Nothing better than a moist, delicious bread for breakfast or a snack throughout the day! Zucchini Bread is that and then some! The zucchini adds tenderness and moisture to the bread, made all the sweeter with vanilla and cinnamon. You’ll be drooling over this Zucchini Bread the moment you pull it from the oven.
Ingredients
- 3 cups all-purpose flour, plus more, to taste, for dusting the pans
- 1 teaspoon salt
- 1 teaspoon baking powder
- 1 teaspoon baking soda
- 1 tablespoon ground cinnamon
- 3 large eggs
- 1 cup vegetable oil
- 3 teaspoons vanilla extract
- 2 1/4 cups white sugar
- 2 cups zucchini, grated
- 1 cup walnuts, chopped
Directions
Step 1 –Grease two 8×4-inch pans, then using the extra flour, lightly dust the greased pans.

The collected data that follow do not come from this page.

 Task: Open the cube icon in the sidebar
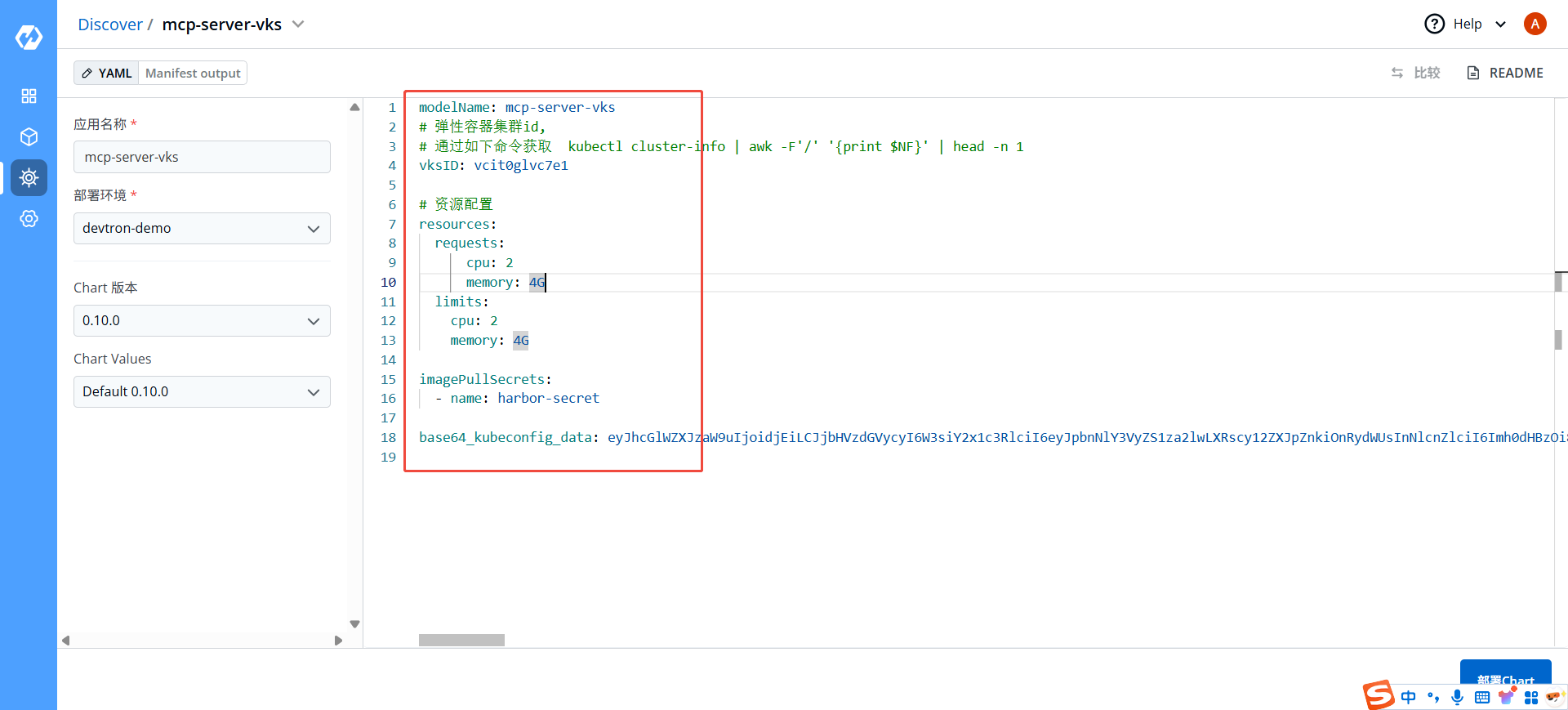click(29, 136)
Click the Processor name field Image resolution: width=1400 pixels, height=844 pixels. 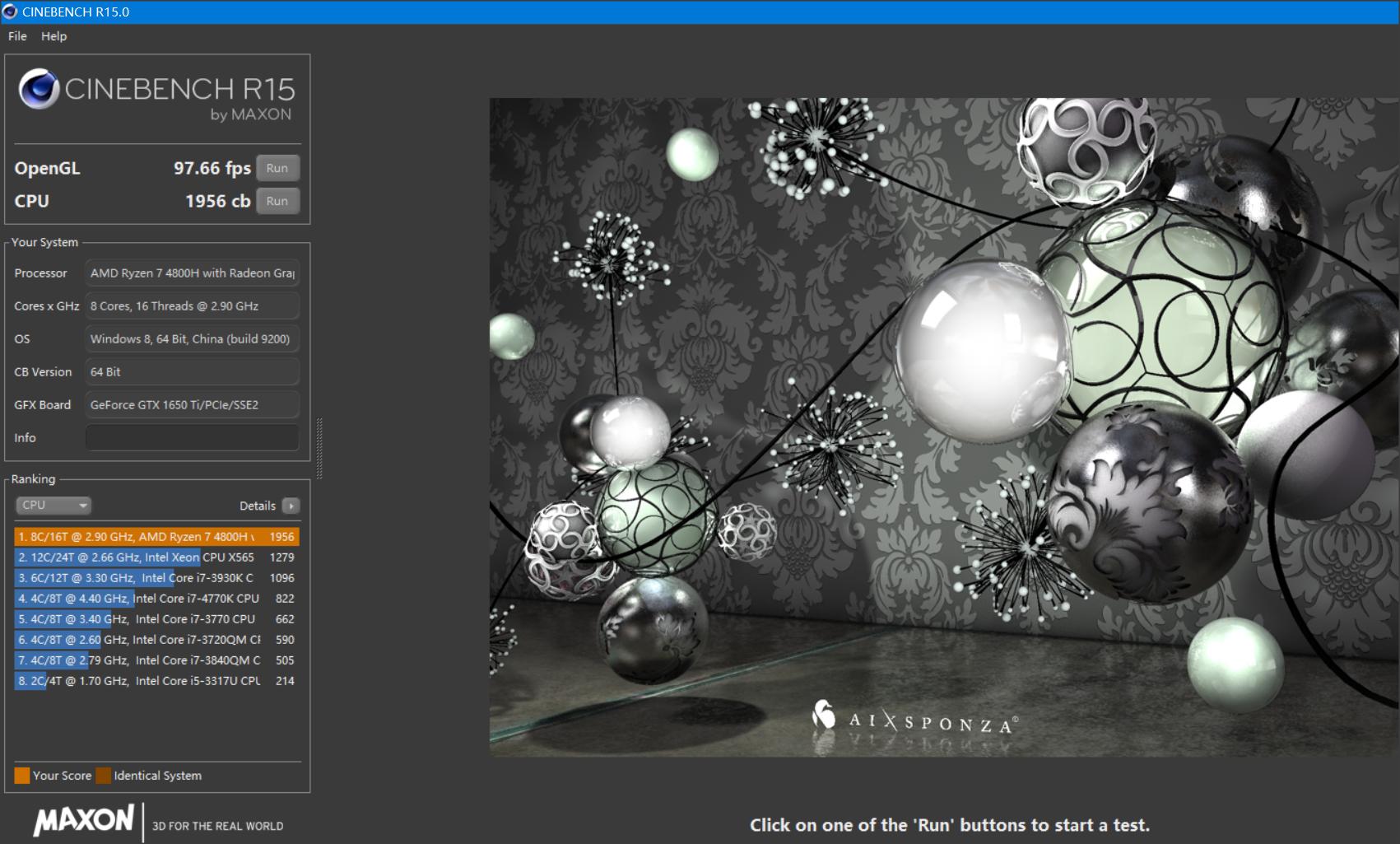pos(192,273)
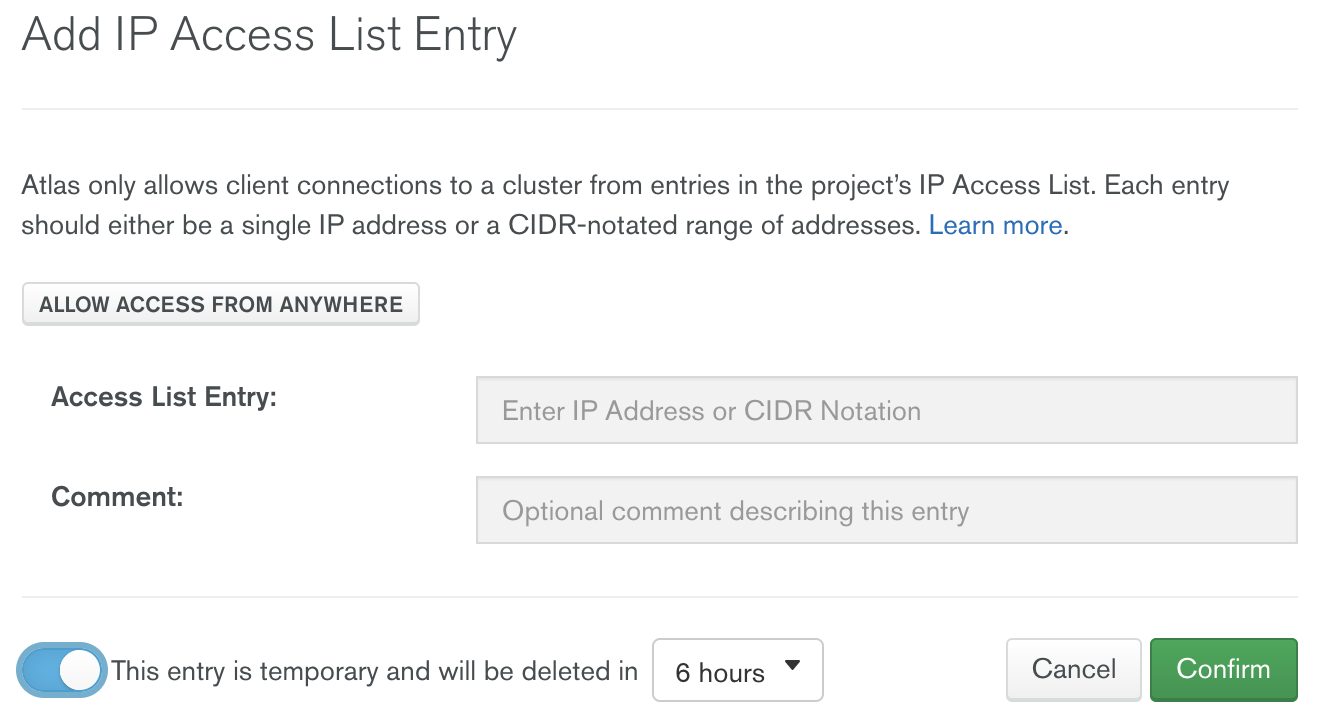Click the 'Optional comment describing this entry' placeholder
The height and width of the screenshot is (720, 1324).
[736, 512]
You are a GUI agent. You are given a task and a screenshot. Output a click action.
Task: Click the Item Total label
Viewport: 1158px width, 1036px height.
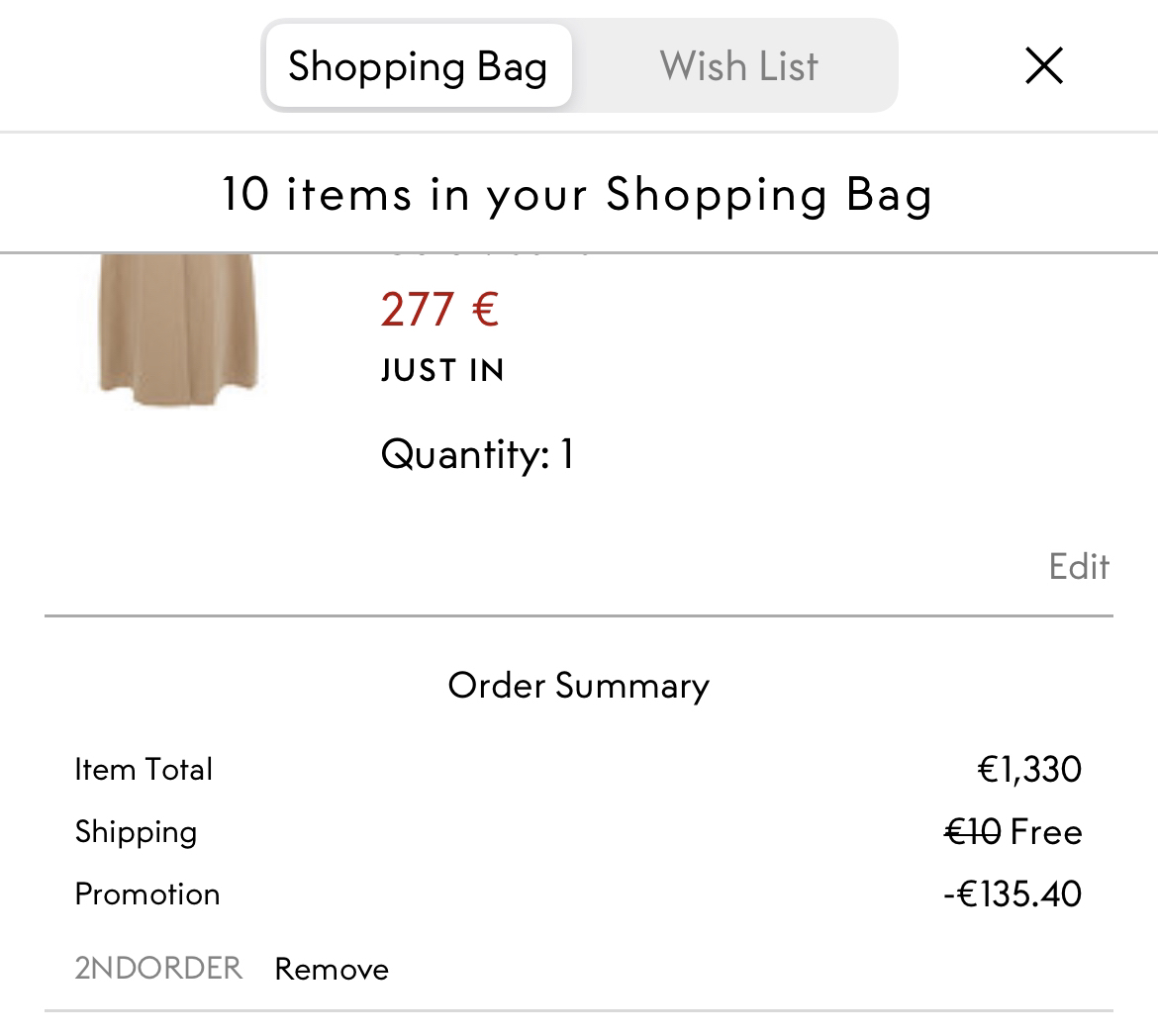(x=144, y=769)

Step 2 –Preheat the oven to 325 degrees F.
Step 3 –Sift the remaining 3 cups of the flour, the salt, the baking powder, the baking soda, and the cinnamon together in a bowl.

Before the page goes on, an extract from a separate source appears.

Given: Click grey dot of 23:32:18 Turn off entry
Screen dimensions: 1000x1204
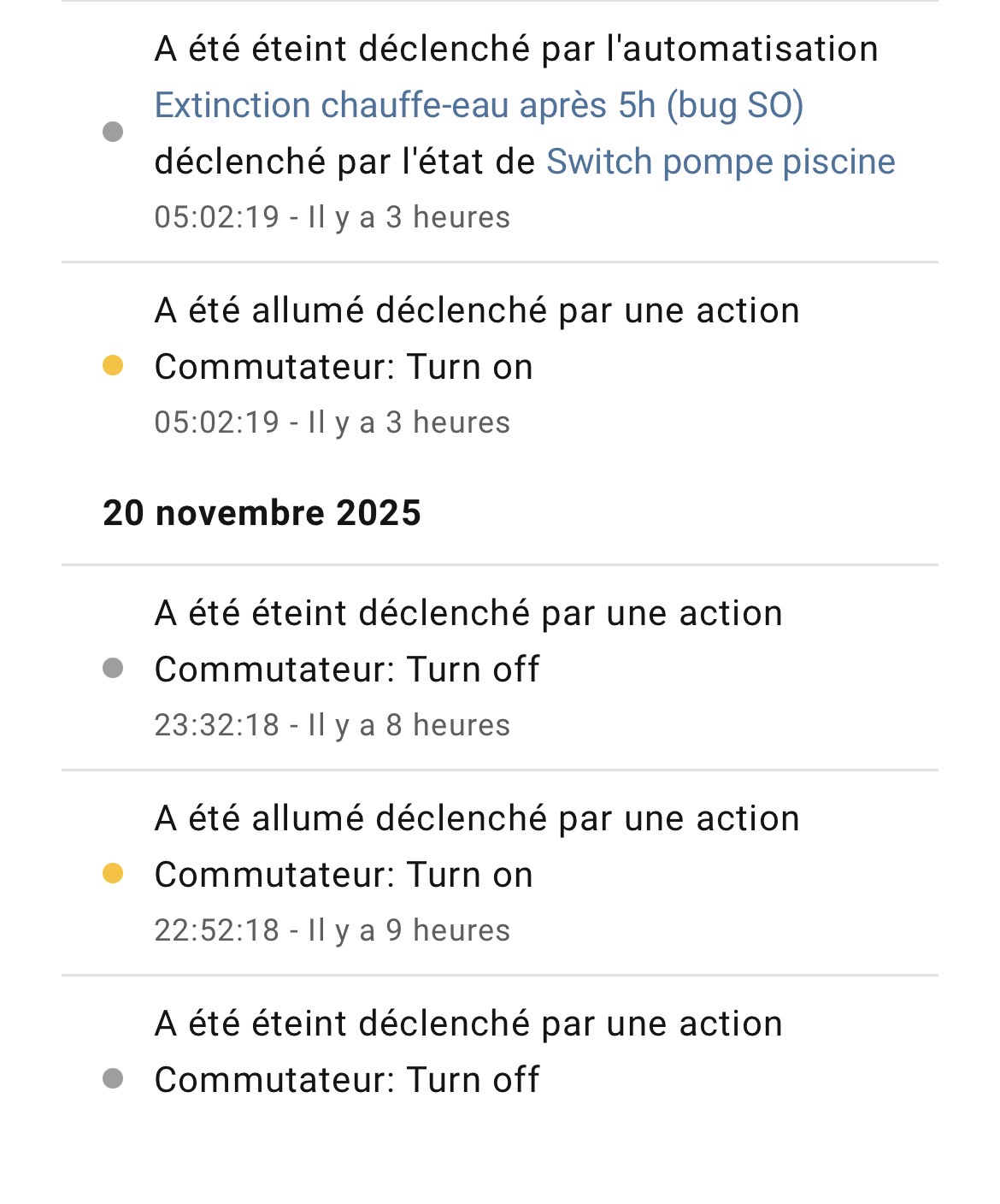Looking at the screenshot, I should (113, 668).
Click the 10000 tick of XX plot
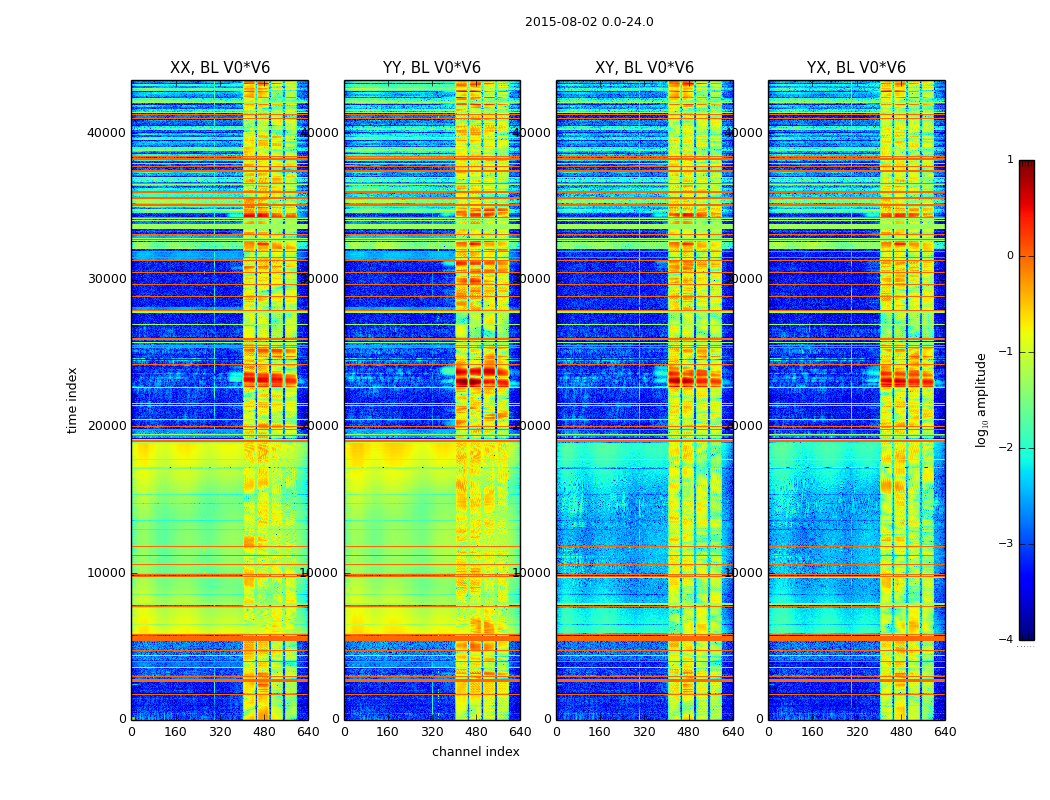1050x800 pixels. click(106, 573)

Step 4 –In a separate large bowl, beat the eggs, the oil, the vanilla, and the white sugar together.
Step 5 –Add the dry ingredient mixture to the wet mixture, beating well.
Step 6 –Stir in the zucchini and the nuts until well-combined.
Step 7 –Pour the batter into prepared pans.
Step 8 –Bake until a tester inserted into the center comes out clean, about 40-60 minutes.
Step 9 –Allow the bread to cool in the pan on a wire rack for 20 minutes.
Step 10 –Remove the bread from the pan, and let it cool completely.
Step 11 –Serve!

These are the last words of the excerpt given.